Saved entries:
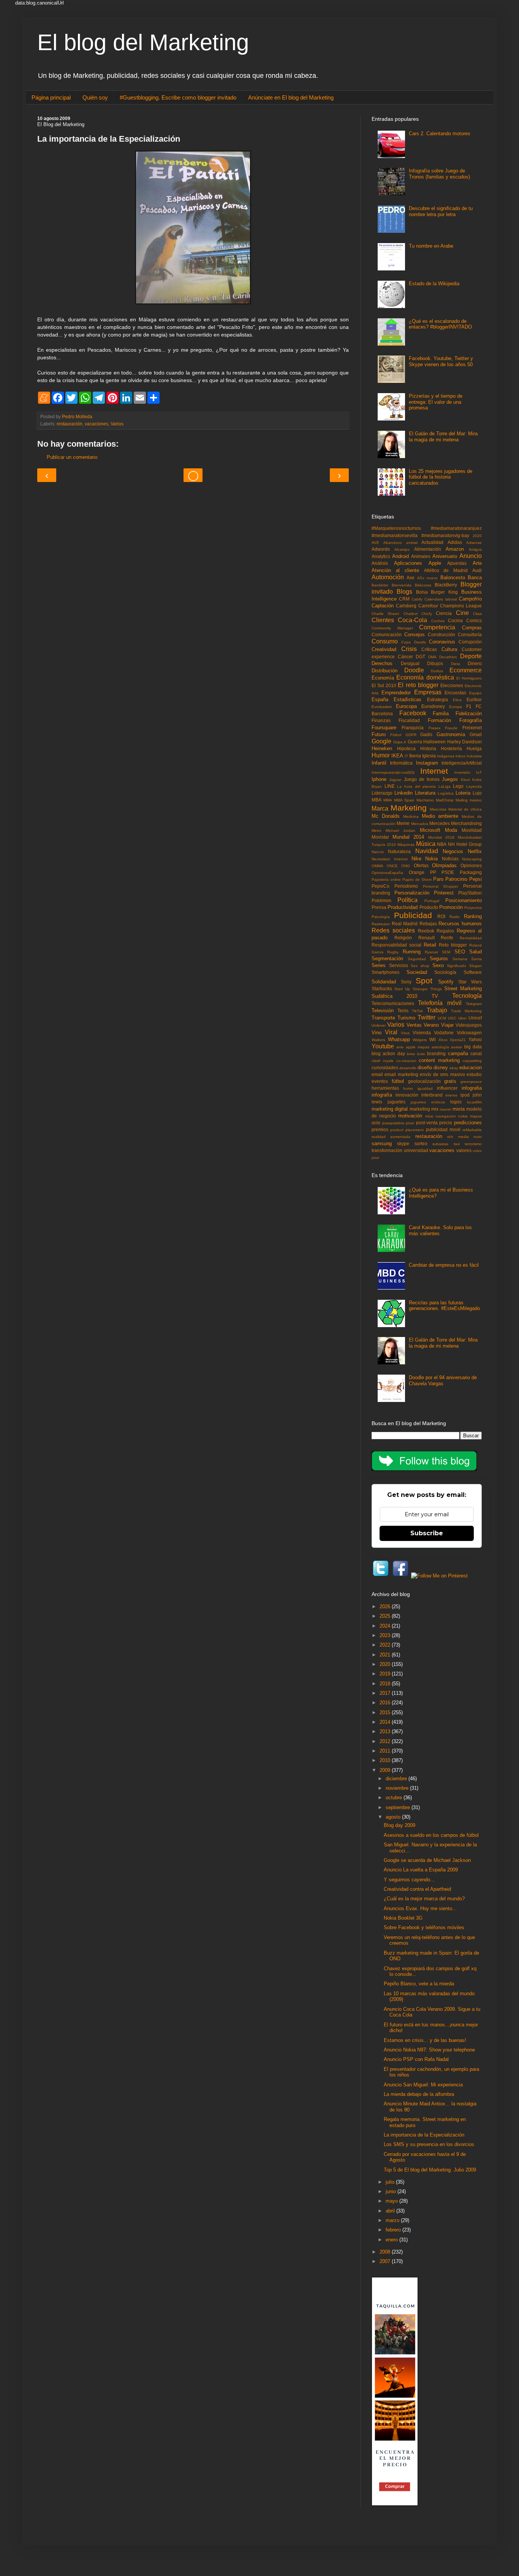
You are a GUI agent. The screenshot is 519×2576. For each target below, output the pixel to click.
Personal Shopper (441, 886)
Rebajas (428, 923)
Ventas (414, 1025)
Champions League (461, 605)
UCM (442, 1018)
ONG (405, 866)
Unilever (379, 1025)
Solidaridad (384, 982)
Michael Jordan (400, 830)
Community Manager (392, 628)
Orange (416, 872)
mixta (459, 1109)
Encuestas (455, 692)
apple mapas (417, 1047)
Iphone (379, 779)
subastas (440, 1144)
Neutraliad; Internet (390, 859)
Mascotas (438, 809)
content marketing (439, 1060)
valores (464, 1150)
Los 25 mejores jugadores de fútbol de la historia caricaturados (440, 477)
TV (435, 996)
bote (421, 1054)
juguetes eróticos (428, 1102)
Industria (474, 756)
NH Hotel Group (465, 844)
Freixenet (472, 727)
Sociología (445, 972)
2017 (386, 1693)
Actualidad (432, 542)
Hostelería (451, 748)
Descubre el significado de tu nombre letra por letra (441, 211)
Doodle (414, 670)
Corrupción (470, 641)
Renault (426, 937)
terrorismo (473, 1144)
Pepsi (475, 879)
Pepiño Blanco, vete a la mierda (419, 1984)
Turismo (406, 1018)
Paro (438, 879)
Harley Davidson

• _PROBLEM TO SOLVE_
Although the records contain pictures, transcribe only their text, exactly as written.

• _RESULT FOR THIS EXERCISE_
You are a GUI agent. The screenshot is 519×2576. For each target below, output the pixel to click.
Personal Shopper (441, 886)
Rebajas (428, 923)
Ventas (414, 1025)
Champions League (461, 605)
UCM (442, 1018)
ONG (405, 866)
Unilever (379, 1025)
Solidaridad (384, 982)
Michael Jordan (400, 830)
Community Manager (392, 628)
Orange (416, 872)
mixta (459, 1109)
Encuestas (455, 692)
apple mapas (417, 1047)
Iphone (379, 779)
subastas (440, 1144)
Neutraliad; Internet (390, 859)
Mascotas (438, 809)
content marketing (439, 1060)
valores (464, 1150)
Los 25 mejores jugadores de fútbol de la historia caricaturados (440, 477)
TV (435, 996)
bote (421, 1054)
juguetes eróticos (428, 1102)
Industria (474, 756)
NH Hotel Group (465, 844)
Freixenet (472, 727)
Sociología (445, 972)
2017 (386, 1693)
Actualidad (432, 542)
Hostelería (451, 748)
Descubre el significado de tu nombre letra por letra (441, 211)
Doodle (414, 670)
Corrupción (470, 641)
Renault (426, 937)
terrorismo (473, 1144)
Pepsi (475, 879)
Pepiño Blanco, vete a la mierda (419, 1984)
Turismo (406, 1018)
Paro (438, 879)
Harley Davidson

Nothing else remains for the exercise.